The mortgage and bond were executed by Rose Startari, a widow, mother of appellant, on or about June 7, 1956, who was the then owner in fee of the property which is the subject matter of this litigation. The bond upon which judgment was confessed and the property sold reads, inter alia, “I the said Obligor [Rose Startari] do bind myself, my heirs, executors, administrators and assigns and every one of them, jointly and severally, firmly by these presents.” Rose Startari having died intestate on October 13, 1966, survived by numerous children, all of whom (and their respective spouse) conveyed the property on October 13, 1966 to their sister, Veronica Mancine, daughter of Rose Startari, in fee [266]*266at Deed Book Volume 4387, page 145. Appellant was in possession of said property until directed by appellee to vacate and" deliver up the premises by virtue of a writ of possession.

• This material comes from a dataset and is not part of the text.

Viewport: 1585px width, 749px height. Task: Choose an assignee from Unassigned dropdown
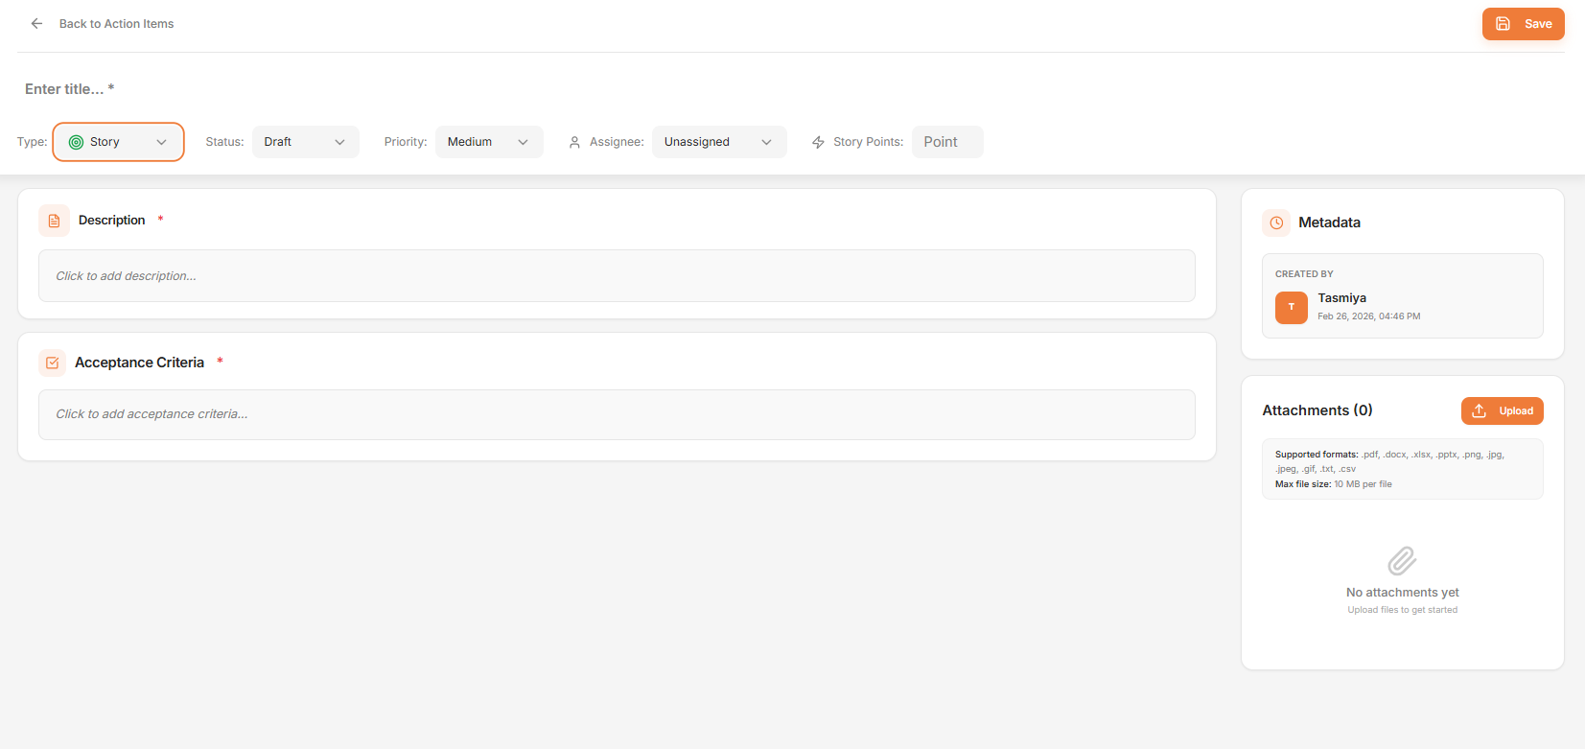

As a direct result of the breach of the “bond agreement” between Rose Startari, her heirs and assigns, and the illegal and void judgment by confession, appellant instituted an action in assumpsit for damages for the fair value of her home wrongfully sold by appellee at sheriff’s sale; for damages she incurred because she had to vacate her home; for causing her to give up her belongings and furnishings; for loss of income by way of having to pay room and board at her place of employment; for loss of rental value of her property; for embarrassment and humiliation she suffered; for damage to her reputation.

Appellee contends that the damages sought by appellant for the sheriff sale of her home, etc., were not contractual and appellant does not have the right to maintain a suit in assumpsit.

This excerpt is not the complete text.